Each entry needs to be copied exactly, with nothing left out.

● ● ● ●

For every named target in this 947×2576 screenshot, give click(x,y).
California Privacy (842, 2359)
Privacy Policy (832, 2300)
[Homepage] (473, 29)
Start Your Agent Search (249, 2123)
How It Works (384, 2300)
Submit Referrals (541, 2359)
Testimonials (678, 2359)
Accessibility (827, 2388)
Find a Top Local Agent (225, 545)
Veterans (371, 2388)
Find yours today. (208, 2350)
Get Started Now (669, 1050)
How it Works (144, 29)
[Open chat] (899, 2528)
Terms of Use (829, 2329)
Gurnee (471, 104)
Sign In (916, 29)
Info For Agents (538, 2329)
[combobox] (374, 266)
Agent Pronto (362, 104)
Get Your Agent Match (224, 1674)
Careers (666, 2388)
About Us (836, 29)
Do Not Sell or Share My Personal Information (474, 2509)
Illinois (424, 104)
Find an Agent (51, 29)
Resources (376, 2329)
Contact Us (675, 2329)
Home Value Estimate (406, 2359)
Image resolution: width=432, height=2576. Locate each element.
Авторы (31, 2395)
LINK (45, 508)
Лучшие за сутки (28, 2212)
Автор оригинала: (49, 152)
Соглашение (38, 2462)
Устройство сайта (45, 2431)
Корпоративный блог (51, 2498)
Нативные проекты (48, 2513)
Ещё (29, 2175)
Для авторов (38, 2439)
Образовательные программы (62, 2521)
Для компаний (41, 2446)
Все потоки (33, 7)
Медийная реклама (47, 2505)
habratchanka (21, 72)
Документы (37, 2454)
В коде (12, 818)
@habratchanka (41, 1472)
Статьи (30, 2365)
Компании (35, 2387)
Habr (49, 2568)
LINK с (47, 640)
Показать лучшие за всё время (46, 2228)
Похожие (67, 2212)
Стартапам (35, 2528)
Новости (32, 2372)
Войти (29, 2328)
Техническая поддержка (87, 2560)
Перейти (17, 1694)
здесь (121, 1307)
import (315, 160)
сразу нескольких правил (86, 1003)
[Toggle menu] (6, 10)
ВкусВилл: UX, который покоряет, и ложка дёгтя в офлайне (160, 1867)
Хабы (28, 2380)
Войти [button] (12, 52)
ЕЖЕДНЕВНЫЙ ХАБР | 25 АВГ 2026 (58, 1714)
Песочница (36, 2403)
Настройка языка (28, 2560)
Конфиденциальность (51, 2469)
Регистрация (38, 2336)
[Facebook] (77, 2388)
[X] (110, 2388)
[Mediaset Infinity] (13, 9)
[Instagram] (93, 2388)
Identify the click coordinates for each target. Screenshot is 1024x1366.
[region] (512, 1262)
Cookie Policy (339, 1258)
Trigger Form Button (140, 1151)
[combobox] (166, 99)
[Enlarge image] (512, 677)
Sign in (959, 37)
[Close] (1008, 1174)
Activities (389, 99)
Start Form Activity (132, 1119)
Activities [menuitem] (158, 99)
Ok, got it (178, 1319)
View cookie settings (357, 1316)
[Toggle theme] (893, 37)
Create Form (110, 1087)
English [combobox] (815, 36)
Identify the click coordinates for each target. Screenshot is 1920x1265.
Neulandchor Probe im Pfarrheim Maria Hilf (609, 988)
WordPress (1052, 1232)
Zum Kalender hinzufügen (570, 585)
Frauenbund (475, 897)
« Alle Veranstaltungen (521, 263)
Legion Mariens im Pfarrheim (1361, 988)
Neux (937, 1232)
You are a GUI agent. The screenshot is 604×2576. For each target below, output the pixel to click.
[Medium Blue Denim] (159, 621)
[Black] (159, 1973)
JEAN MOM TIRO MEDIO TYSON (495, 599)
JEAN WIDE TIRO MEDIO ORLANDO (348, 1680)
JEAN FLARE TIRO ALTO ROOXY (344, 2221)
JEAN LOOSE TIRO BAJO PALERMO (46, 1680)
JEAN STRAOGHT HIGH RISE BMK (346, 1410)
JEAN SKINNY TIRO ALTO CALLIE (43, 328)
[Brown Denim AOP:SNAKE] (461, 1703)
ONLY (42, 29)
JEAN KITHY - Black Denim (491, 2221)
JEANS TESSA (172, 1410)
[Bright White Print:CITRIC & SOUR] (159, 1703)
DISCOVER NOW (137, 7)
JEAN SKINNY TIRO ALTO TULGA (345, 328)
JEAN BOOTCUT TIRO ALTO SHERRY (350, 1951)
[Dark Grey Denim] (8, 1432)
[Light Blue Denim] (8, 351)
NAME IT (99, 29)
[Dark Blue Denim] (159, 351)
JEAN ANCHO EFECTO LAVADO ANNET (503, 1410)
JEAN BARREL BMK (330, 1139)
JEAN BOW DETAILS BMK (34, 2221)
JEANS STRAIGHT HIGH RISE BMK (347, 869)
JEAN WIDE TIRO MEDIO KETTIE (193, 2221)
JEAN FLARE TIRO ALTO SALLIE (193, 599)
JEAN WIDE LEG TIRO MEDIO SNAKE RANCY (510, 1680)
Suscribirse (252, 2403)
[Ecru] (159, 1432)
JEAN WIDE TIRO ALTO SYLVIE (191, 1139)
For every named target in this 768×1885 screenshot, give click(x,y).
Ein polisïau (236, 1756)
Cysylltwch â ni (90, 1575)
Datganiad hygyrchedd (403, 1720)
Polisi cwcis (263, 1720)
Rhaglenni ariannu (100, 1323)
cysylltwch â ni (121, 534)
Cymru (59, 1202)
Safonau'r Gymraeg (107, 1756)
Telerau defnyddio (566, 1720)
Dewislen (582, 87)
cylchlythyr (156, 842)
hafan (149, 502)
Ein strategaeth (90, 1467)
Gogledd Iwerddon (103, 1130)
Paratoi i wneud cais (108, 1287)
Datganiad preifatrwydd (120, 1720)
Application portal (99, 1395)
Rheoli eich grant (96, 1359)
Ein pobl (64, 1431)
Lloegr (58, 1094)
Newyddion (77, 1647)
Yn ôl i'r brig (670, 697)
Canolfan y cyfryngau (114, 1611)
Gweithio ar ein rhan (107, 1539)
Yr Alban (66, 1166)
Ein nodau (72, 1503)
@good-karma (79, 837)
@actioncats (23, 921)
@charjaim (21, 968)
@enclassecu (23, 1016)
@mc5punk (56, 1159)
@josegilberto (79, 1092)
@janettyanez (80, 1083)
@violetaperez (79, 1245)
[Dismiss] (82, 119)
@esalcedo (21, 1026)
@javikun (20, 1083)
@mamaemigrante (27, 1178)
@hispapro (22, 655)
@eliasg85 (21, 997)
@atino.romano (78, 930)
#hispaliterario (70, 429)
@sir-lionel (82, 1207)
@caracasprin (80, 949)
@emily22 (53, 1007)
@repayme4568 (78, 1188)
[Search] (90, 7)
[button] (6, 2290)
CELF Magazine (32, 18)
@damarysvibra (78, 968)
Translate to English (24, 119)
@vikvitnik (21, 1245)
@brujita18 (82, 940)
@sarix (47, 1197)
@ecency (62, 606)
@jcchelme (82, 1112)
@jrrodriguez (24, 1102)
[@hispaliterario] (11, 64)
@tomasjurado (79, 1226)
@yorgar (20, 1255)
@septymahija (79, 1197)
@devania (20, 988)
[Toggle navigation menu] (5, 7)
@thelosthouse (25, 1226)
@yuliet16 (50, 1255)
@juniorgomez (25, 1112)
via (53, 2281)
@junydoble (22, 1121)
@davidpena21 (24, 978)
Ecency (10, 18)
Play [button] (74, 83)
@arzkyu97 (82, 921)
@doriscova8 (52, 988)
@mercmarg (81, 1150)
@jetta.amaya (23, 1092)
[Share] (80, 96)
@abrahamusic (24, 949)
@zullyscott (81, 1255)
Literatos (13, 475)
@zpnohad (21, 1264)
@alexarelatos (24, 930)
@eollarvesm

● ● ● ●

**Result of this exercise**
For every named target in this 947×2576 screenshot, give click(x,y).
California Privacy (842, 2359)
Privacy Policy (832, 2300)
[Homepage] (473, 29)
Start Your Agent Search (249, 2123)
How It Works (384, 2300)
Submit Referrals (541, 2359)
Testimonials (678, 2359)
Accessibility (827, 2388)
Find a Top Local Agent (225, 545)
Veterans (371, 2388)
Find yours today. (208, 2350)
Get Started Now (669, 1050)
How it Works (144, 29)
[Open chat] (899, 2528)
Terms of Use (829, 2329)
Gurnee (471, 104)
Sign In (916, 29)
Info For Agents (538, 2329)
[combobox] (374, 266)
Agent Pronto (362, 104)
Get Your Agent Match (224, 1674)
Careers (666, 2388)
About Us (836, 29)
Do Not Sell or Share My Personal Information (474, 2509)
Illinois (424, 104)
Find an Agent (51, 29)
Resources (376, 2329)
Contact Us (675, 2329)
Home Value Estimate (406, 2359)
Image resolution: width=432, height=2576. Locate each element.
Авторы (31, 2395)
LINK (45, 508)
Лучшие за сутки (28, 2212)
Автор оригинала: (49, 152)
Соглашение (38, 2462)
Устройство сайта (45, 2431)
Корпоративный блог (51, 2498)
Нативные проекты (48, 2513)
Ещё (29, 2175)
Для авторов (38, 2439)
Образовательные программы (62, 2521)
Для компаний (41, 2446)
Все потоки (33, 7)
Медийная реклама (47, 2505)
habratchanka (21, 72)
Документы (37, 2454)
В коде (12, 818)
@habratchanka (41, 1472)
Статьи (30, 2365)
Компании (35, 2387)
Habr (49, 2568)
LINK с (47, 640)
Показать лучшие за всё время (46, 2228)
Похожие (67, 2212)
Стартапам (35, 2528)
Новости (32, 2372)
Войти (29, 2328)
Техническая поддержка (87, 2560)
Перейти (17, 1694)
здесь (121, 1307)
import (315, 160)
сразу нескольких правил (86, 1003)
[Toggle menu] (6, 10)
ВкусВилл: UX, который покоряет, и ложка дёгтя в офлайне (160, 1867)
Хабы (28, 2380)
Войти [button] (12, 52)
ЕЖЕДНЕВНЫЙ ХАБР | 25 АВГ 2026 (58, 1714)
Песочница (36, 2403)
Настройка языка (28, 2560)
Конфиденциальность (51, 2469)
Регистрация (38, 2336)
[Facebook] (77, 2388)
[X] (110, 2388)
[Mediaset Infinity] (13, 9)
[Instagram] (93, 2388)
Identify the click coordinates for each target. Screenshot is 1024x1366.
[region] (512, 1262)
Cookie Policy (339, 1258)
Trigger Form Button (140, 1151)
[combobox] (166, 99)
[Enlarge image] (512, 677)
Sign in (959, 37)
[Close] (1008, 1174)
Activities (389, 99)
Start Form Activity (132, 1119)
Activities [menuitem] (158, 99)
Ok, got it (178, 1319)
View cookie settings (357, 1316)
[Toggle theme] (893, 37)
Create Form (110, 1087)
English [combobox] (815, 36)
Identify the click coordinates for each target. Screenshot is 1920x1265.
Neulandchor Probe im Pfarrheim Maria Hilf (609, 988)
WordPress (1052, 1232)
Zum Kalender hinzufügen (570, 585)
Frauenbund (475, 897)
« Alle Veranstaltungen (521, 263)
Legion Mariens im Pfarrheim (1361, 988)
Neux (937, 1232)
You are a GUI agent. The screenshot is 604×2576. For each target below, output the pixel to click.
[Medium Blue Denim] (159, 621)
[Black] (159, 1973)
JEAN MOM TIRO MEDIO TYSON (495, 599)
JEAN WIDE TIRO MEDIO ORLANDO (348, 1680)
JEAN FLARE TIRO ALTO ROOXY (344, 2221)
JEAN LOOSE TIRO BAJO PALERMO (46, 1680)
JEAN STRAOGHT HIGH RISE BMK (346, 1410)
JEAN SKINNY TIRO ALTO CALLIE (43, 328)
[Brown Denim AOP:SNAKE] (461, 1703)
ONLY (42, 29)
JEAN KITHY - Black Denim (491, 2221)
JEANS TESSA (172, 1410)
[Bright White Print:CITRIC & SOUR] (159, 1703)
DISCOVER NOW (137, 7)
JEAN SKINNY TIRO ALTO TULGA (345, 328)
JEAN BOOTCUT TIRO ALTO SHERRY (350, 1951)
[Dark Grey Denim] (8, 1432)
[Light Blue Denim] (8, 351)
NAME IT (99, 29)
[Dark Blue Denim] (159, 351)
JEAN ANCHO EFECTO LAVADO ANNET (503, 1410)
JEAN BARREL BMK (330, 1139)
JEAN BOW DETAILS BMK (34, 2221)
JEANS STRAIGHT HIGH RISE BMK (347, 869)
JEAN WIDE TIRO MEDIO KETTIE (193, 2221)
JEAN FLARE TIRO ALTO SALLIE (193, 599)
JEAN WIDE LEG TIRO MEDIO SNAKE RANCY (510, 1680)
Suscribirse (252, 2403)
[Ecru] (159, 1432)
JEAN WIDE TIRO ALTO SYLVIE (191, 1139)
For every named target in this 768×1885 screenshot, give click(x,y).
Ein polisïau (236, 1756)
Cysylltwch â ni (90, 1575)
Datganiad hygyrchedd (403, 1720)
Polisi cwcis (263, 1720)
Rhaglenni ariannu (100, 1323)
cysylltwch â ni (121, 534)
Cymru (59, 1202)
Safonau'r Gymraeg (107, 1756)
Telerau defnyddio (566, 1720)
Dewislen (582, 87)
cylchlythyr (156, 842)
hafan (149, 502)
Ein strategaeth (90, 1467)
Gogledd Iwerddon (103, 1130)
Paratoi i wneud cais (108, 1287)
Datganiad preifatrwydd (120, 1720)
Application portal (99, 1395)
Rheoli eich grant (96, 1359)
Ein pobl (64, 1431)
Lloegr (58, 1094)
Newyddion (77, 1647)
Yn ôl i'r brig (670, 697)
Canolfan y cyfryngau (114, 1611)
Gweithio ar ein rhan (107, 1539)
Yr Alban (66, 1166)
Ein nodau (72, 1503)
@good-karma (79, 837)
@actioncats (23, 921)
@charjaim (21, 968)
@enclassecu (23, 1016)
@mc5punk (56, 1159)
@josegilberto (79, 1092)
@janettyanez (80, 1083)
@violetaperez (79, 1245)
[Dismiss] (82, 119)
@esalcedo (21, 1026)
@javikun (20, 1083)
@mamaemigrante (27, 1178)
@hispapro (22, 655)
@eliasg85 (21, 997)
@atino.romano (78, 930)
#hispaliterario (70, 429)
@sir-lionel (82, 1207)
@caracasprin (80, 949)
@emily22 (53, 1007)
@repayme4568 (78, 1188)
[Search] (90, 7)
[button] (6, 2290)
CELF Magazine (32, 18)
@damarysvibra (78, 968)
Translate to English (24, 119)
@vikvitnik (21, 1245)
@brujita18 (82, 940)
@sarix (47, 1197)
@ecency (62, 606)
@jcchelme (82, 1112)
@jrrodriguez (24, 1102)
[@hispaliterario] (11, 64)
@tomasjurado (79, 1226)
@yorgar (20, 1255)
@septymahija (79, 1197)
@devania (20, 988)
[Toggle navigation menu] (5, 7)
@thelosthouse (25, 1226)
@yuliet16 (50, 1255)
@juniorgomez (25, 1112)
via (53, 2281)
@junydoble (22, 1121)
@davidpena21 (24, 978)
Ecency (10, 18)
Play [button] (74, 83)
@arzkyu97 (82, 921)
@doriscova8 (52, 988)
@mercmarg (81, 1150)
@jetta.amaya (23, 1092)
[Share] (80, 96)
@abrahamusic (24, 949)
@zullyscott (81, 1255)
Literatos (13, 475)
@zpnohad (21, 1264)
@alexarelatos (24, 930)
@eollarvesm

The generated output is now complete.